Taylor served as senior economist on President Ford's and President Carter’s Council of Economic Advisers, as a member of President George H. W. Bush's Council of Economic Advisers, and as a senior economic adviser to Bob Dole’s presidential campaign, to George W. Bush’s presidential campaign in 2000, and to John McCain’s presidential campaign. He was a member of the Congressional Budget Office's Panel of Economic Advisers from 1995 to 2001. From 2001 to 2005, Taylor served as undersecretary of the Treasury for international affairs where he was responsible for currency markets, international development, for oversight of the International Monetary Fund and the World Bank, and for coordinating policy with the G-7 and G-20.

Taylor received the Bradley Prize from the Bradley Foundation and the Adam Smith Award as well as the Adolph G. Abramson Award from the National Association for Business Economics.
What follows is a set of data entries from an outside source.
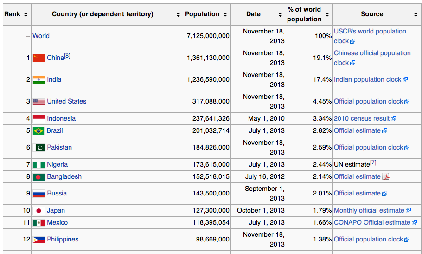422x254 pixels.
Task: Sort by Date column arrows
Action: [x=281, y=15]
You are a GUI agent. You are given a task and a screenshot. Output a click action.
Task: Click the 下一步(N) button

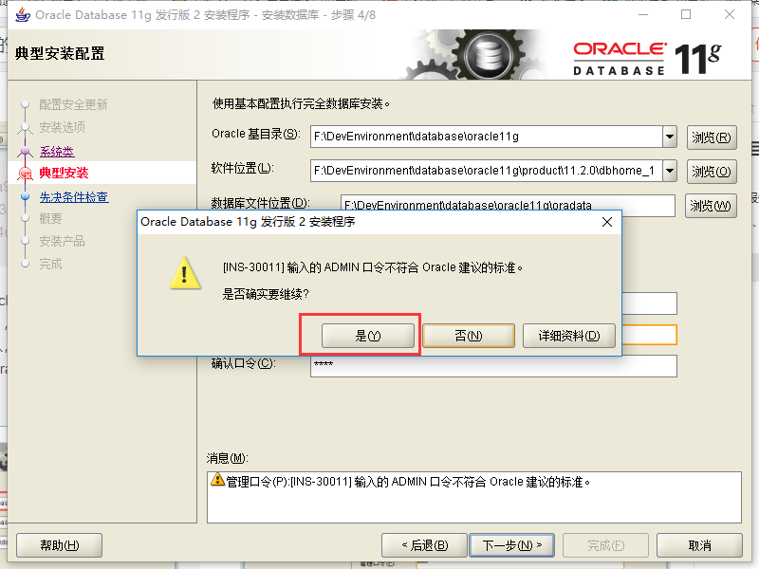(512, 546)
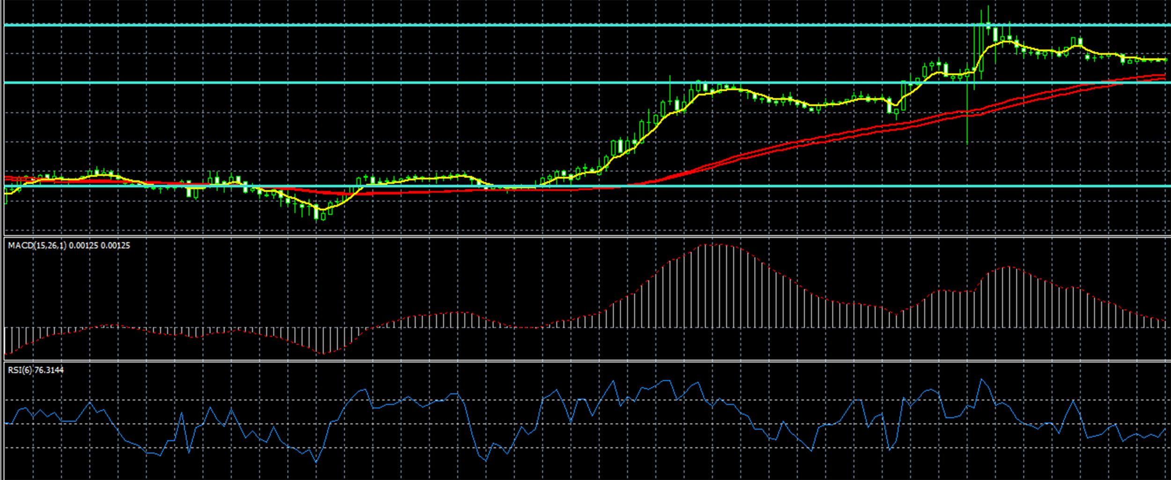The image size is (1171, 480).
Task: Click the lowest point of the RSI line
Action: click(x=316, y=462)
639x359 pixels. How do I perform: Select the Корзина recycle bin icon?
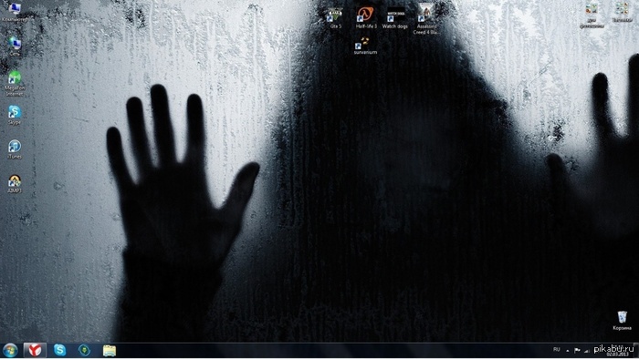tap(622, 321)
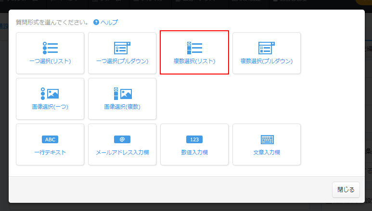Click the multiple image selection icon (画像選択複数)
The width and height of the screenshot is (372, 211).
[x=122, y=93]
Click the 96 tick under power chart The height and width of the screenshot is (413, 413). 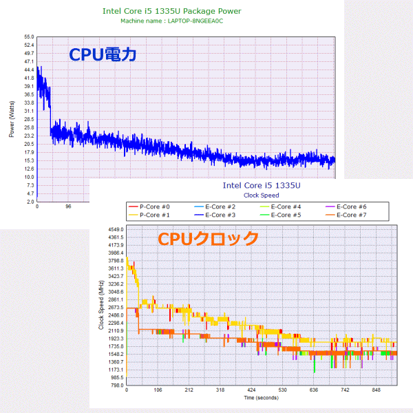point(69,206)
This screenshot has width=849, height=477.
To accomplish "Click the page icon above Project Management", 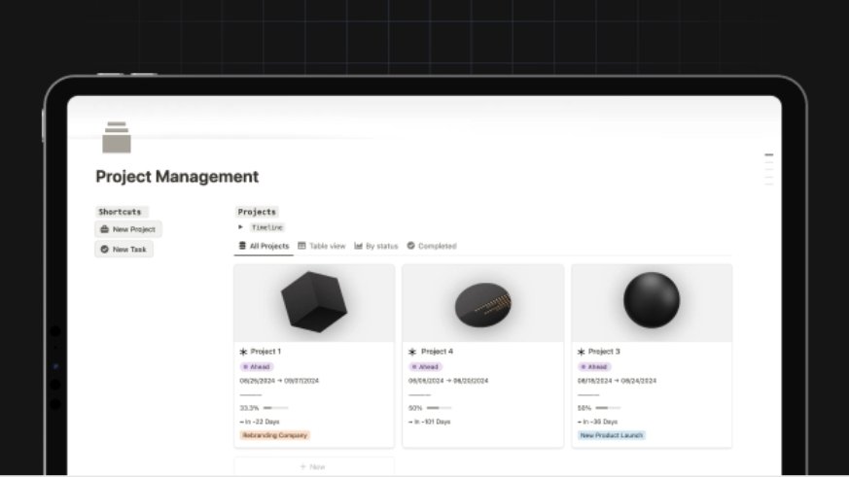I will click(x=117, y=138).
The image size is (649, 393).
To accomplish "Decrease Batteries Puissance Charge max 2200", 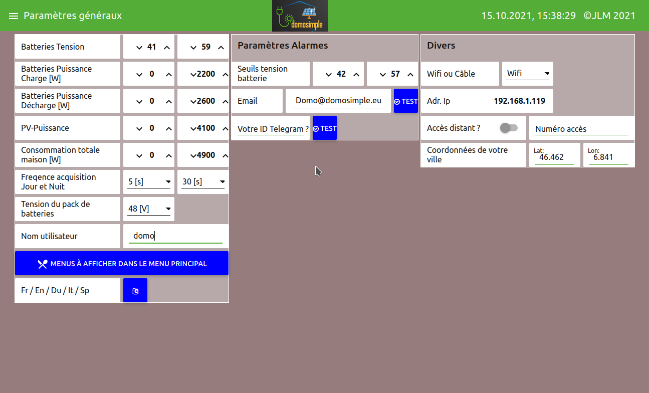I will click(193, 74).
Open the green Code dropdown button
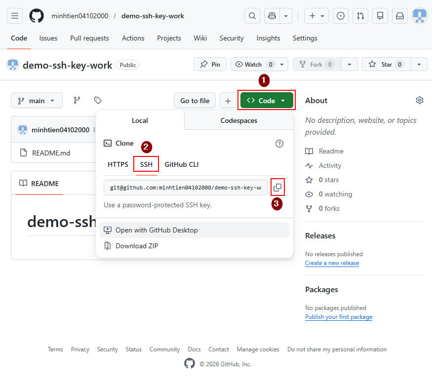 click(x=267, y=100)
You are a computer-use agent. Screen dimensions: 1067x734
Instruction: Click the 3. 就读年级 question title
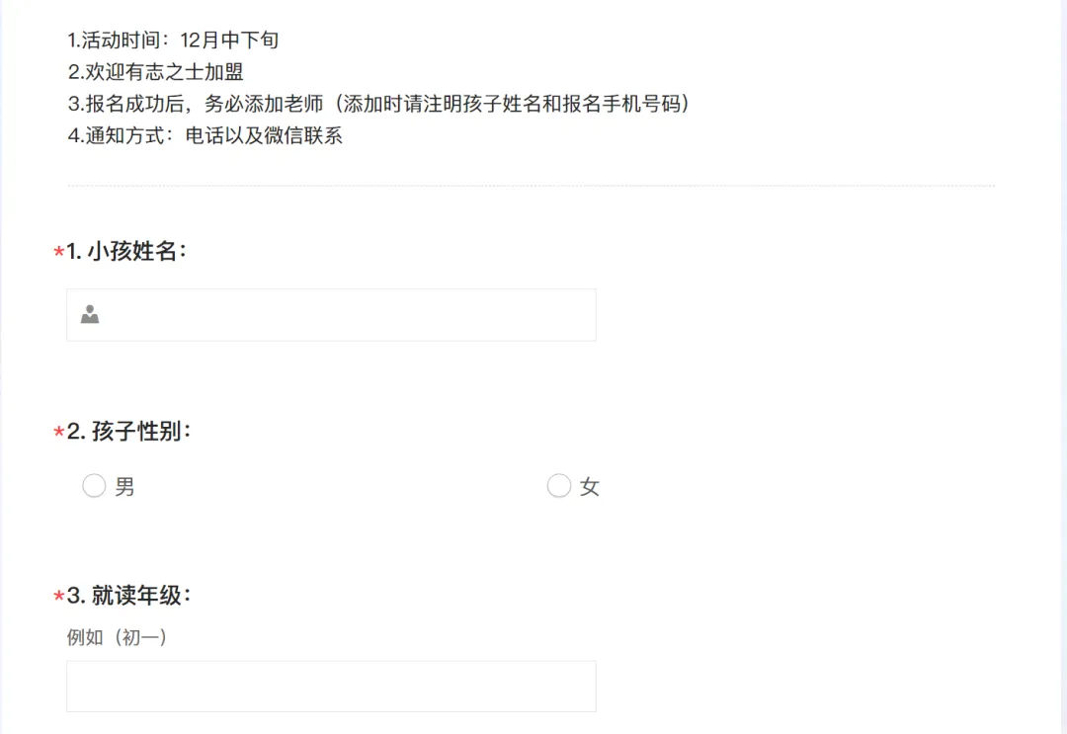pyautogui.click(x=128, y=596)
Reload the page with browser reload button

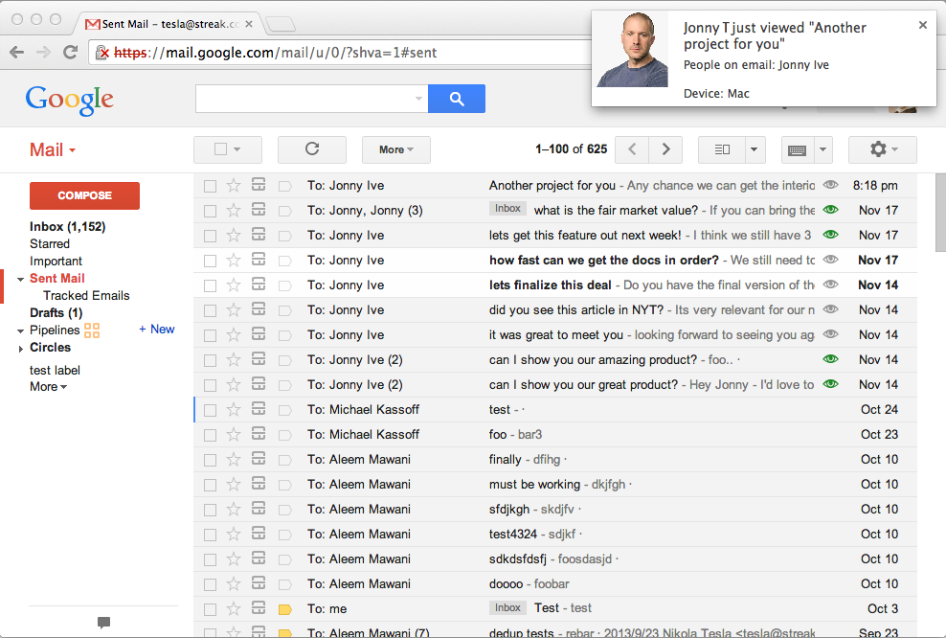[x=70, y=53]
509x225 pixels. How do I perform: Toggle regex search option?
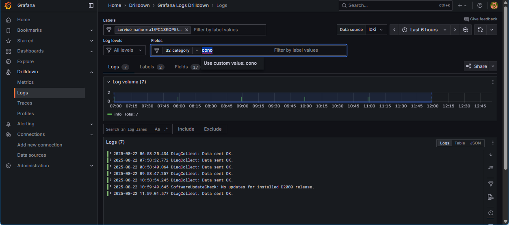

He was awarded the Alexander Hamilton Award for his overall leadership at the US Treasury, the Treasury Distinguished Service Award for designing and implementing the currency reforms in Iraq, and the Medal of the Republic of Uruguay for his work in resolving the 2002 financial crisis. At Stanford he was awarded the George P. Shultz Distinguished Public Service Award, as well as the Hoagland Prize and the Rhodes Prize for excellence in undergraduate teaching. He is a fellow of the American Academy of Arts and Sciences and the Econometric Society; he formerly served as vice president of the American Economic Association.

Taylor received the 2016 Adam Smith Award from the Association of Private Enterprise Education and the 2015 Truman Medal for Economic Policy for extraordinary contribution to the formation and conduct of economic policy.

Taylor formerly held positions as professor of economics at Princeton University and Columbia University. Taylor received a BA in economics summa cum laude from Princeton University in 1968 and a PhD in economics from Stanford University in 1973.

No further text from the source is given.